The game is meant to suck you in. Forget to play today? Don’t worry, your coasterville neighbour’s requests will remind you to! Also, the updated messages on your feed. What does it do though, to your own facebook feed? I’ve created a separate “list” for my friends-who-play-coasterville so that I can try to hide the messages (and thus my obsession with the game) from other people, yet a part of my mind is still self-conscious of the game and of the possibility that allowing messages from it to be posted on my facebook page might somehow affect how facebook positions my status updates on my friends feeds.

Other resources are obtained by searching the stores or boosting the rides (all at the expense of energy points). Some of the resources are easy to come by and others aren’t. Some are needed frequently and others aren’t.

On the left of the board are cartoon pictures of the amusement park’s advisory team. These characters give you “quests” with three or so tasks such as finding six of a particular resource, building a particular attraction and boosting a different attraction. At the end of every quest is a reward. The term quest annoys me, because I still think of quests as something that heroes do. The term itself seems degraded when applied to little tasks. From what I gather some of the quests, particularily those related to opening up themes like princess fantasy, jungle adventure, etc, are scheduled and revealed according to how big a person’s amusement park is and other quests are given to everyone at once relating to some new attraction available for new and old players alike. Although seeing which quests my friends complete is supposed to be encouraging, I find it discouraging. It reminds me that we are all doing the same things and that there is really no individuality in the game, nor any sense of being finished. It is a treadmill.

The game throws at a person a million little calculations – should I boost the ride for more thrill points or search the stores for more coins? I can boost my popularity points (necessary for unlocking new rides and businesses) by buying decorations, but the decorations take up space which is limited too. So do I have more money or more space to spend? My sons and I end up talking about relative scarcity and opportunity costs.
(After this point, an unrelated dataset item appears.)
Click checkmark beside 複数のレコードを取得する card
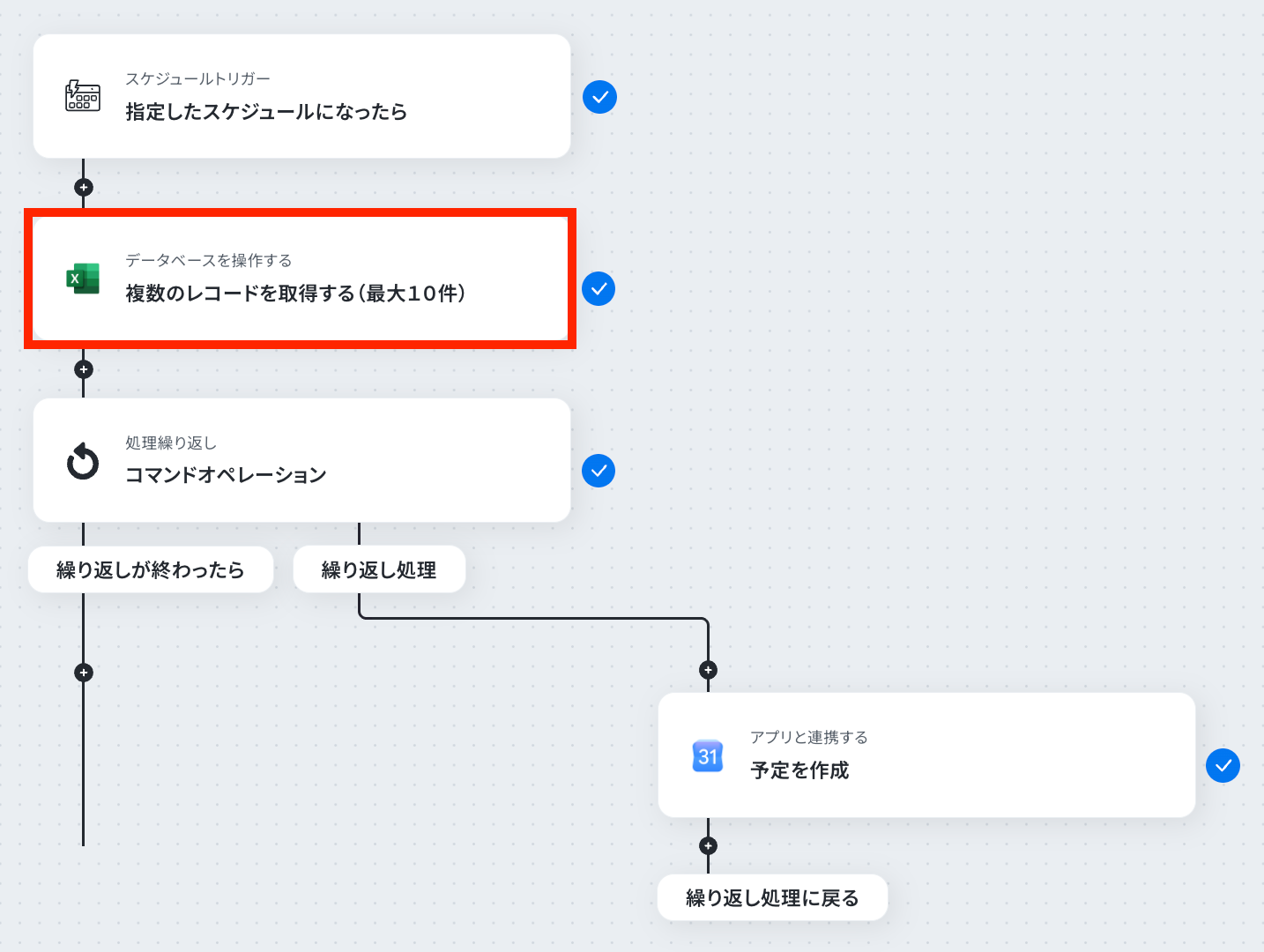Screen dimensions: 1264x952 [599, 288]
All these questions none of which matter in the slightest because worst comes to worst you have to wait an extra day or two to get what you wanted to get.

The goal of the game from its maker’s point of view would be to make it just frustrating enough that a person won’t want to wait the required time or take the required steps. Besides the coins one can acquire free and easily by clicking on buildings frequently enough the game has a second set of currency, the Park Cash. This you get from either purchasing directly, from purchasing from their sponsors or filling out surveys.